==== Dataset

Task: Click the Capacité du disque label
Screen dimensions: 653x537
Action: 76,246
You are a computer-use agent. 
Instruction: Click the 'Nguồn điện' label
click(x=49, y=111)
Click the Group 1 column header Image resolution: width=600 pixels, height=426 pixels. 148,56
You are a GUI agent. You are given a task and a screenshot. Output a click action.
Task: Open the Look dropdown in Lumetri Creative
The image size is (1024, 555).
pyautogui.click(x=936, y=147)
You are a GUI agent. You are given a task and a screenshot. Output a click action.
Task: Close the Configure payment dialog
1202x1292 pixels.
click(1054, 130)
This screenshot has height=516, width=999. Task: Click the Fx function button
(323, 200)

========

## [Work to complete]
When you output the entries, keep every word exactly as it stands.

## [Written response]
Task: Click the Capacité du disque label
Screen dimensions: 653x537
Action: 76,246
You are a computer-use agent. 
Instruction: Click the 'Nguồn điện' label
click(x=49, y=111)
Click the Group 1 column header Image resolution: width=600 pixels, height=426 pixels. 148,56
You are a GUI agent. You are given a task and a screenshot. Output a click action.
Task: Open the Look dropdown in Lumetri Creative
The image size is (1024, 555).
pyautogui.click(x=936, y=147)
You are a GUI agent. You are given a task and a screenshot. Output a click action.
Task: Close the Configure payment dialog
1202x1292 pixels.
click(1054, 130)
This screenshot has height=516, width=999. Task: Click the Fx function button
(323, 200)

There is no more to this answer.